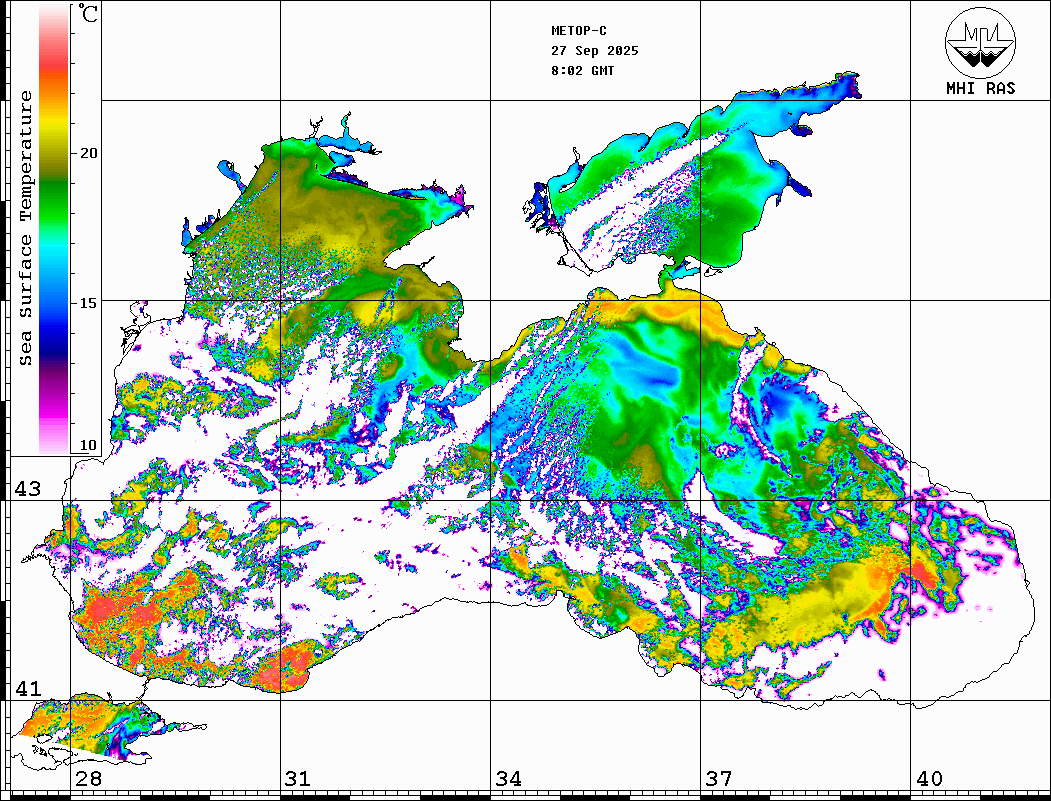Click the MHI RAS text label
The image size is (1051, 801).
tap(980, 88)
---
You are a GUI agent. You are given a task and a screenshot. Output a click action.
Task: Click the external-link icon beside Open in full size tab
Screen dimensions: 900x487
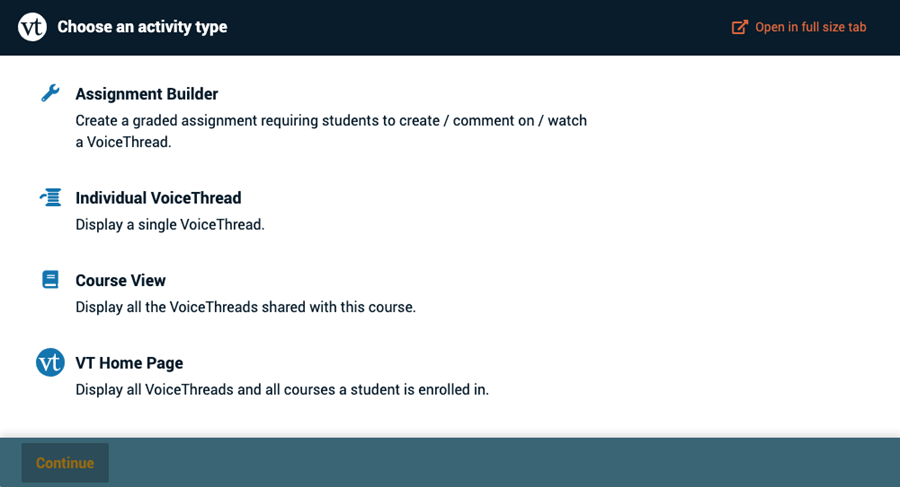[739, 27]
---
Given request: Copy the records above word for word, starting at the line with "Click the MHI RAS text label" and ending with the line with "tap(980, 88)", both included. Leave out the pictures.

Problem solution:
Click the MHI RAS text label
The image size is (1051, 801).
tap(980, 88)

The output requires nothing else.